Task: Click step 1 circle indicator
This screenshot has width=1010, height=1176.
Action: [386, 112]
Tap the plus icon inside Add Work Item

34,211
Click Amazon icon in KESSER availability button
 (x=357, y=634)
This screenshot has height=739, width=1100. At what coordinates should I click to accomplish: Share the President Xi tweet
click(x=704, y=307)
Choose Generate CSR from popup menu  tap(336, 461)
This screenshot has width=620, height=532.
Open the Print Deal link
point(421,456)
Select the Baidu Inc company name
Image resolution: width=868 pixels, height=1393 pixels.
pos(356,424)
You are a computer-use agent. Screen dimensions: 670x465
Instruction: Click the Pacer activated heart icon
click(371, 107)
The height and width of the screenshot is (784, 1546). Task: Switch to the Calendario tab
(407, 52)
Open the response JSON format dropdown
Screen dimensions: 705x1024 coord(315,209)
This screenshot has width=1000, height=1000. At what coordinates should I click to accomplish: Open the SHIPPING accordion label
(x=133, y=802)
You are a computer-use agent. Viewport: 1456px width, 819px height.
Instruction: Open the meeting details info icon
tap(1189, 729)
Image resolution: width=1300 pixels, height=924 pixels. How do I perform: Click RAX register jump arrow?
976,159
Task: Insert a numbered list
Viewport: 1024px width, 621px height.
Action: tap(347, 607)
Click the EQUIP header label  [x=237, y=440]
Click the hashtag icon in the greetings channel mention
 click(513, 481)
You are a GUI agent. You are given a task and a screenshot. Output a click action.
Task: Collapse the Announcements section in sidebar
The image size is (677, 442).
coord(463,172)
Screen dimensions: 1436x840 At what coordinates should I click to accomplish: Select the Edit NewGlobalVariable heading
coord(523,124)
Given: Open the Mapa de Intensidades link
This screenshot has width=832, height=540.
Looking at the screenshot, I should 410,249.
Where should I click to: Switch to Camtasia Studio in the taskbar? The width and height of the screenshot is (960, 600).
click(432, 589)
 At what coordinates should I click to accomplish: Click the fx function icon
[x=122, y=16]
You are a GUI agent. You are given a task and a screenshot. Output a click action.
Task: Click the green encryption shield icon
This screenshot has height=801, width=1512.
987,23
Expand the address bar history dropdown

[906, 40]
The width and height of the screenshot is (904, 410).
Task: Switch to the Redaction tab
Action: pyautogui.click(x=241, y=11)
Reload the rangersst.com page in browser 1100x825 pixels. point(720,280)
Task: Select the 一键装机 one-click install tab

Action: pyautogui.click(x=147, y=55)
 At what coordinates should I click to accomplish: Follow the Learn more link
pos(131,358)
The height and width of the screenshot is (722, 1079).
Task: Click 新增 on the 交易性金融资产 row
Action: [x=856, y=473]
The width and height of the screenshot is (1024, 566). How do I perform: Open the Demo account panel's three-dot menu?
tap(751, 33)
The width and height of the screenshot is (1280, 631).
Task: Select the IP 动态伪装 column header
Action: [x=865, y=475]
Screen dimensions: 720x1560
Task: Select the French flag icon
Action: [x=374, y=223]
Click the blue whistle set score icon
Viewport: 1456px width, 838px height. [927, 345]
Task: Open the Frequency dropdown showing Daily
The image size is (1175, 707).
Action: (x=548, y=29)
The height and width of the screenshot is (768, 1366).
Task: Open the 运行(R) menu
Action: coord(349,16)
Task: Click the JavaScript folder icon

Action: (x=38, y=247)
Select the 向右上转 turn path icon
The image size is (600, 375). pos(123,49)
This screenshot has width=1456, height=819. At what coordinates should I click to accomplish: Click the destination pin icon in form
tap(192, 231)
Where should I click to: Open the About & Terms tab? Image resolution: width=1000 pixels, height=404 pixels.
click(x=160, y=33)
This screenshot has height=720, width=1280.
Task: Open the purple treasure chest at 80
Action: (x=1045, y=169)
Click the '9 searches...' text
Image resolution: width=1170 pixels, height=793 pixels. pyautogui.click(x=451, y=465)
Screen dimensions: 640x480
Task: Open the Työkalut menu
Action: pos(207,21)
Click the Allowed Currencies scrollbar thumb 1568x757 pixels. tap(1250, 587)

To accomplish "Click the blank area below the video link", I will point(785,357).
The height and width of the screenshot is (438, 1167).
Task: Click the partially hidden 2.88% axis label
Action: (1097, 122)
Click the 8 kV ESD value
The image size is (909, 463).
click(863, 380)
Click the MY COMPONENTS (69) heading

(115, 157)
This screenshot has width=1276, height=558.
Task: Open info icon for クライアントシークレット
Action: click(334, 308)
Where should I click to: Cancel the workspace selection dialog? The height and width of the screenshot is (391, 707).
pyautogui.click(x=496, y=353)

________________________

§ **What you should do**
Only lines of the material that contain the word "agent" belong in the answer; copy each one.

§ **Answer below**
You are a computer-use agent. Screen dimensions: 670x465
You are a computer-use agent. Viewport: 1456px width, 819px height.
You are a GUI agent. You are given a task and a screenshot. Output a click action.
You are a GUI agent. You are given a task and a screenshot. Output a click action.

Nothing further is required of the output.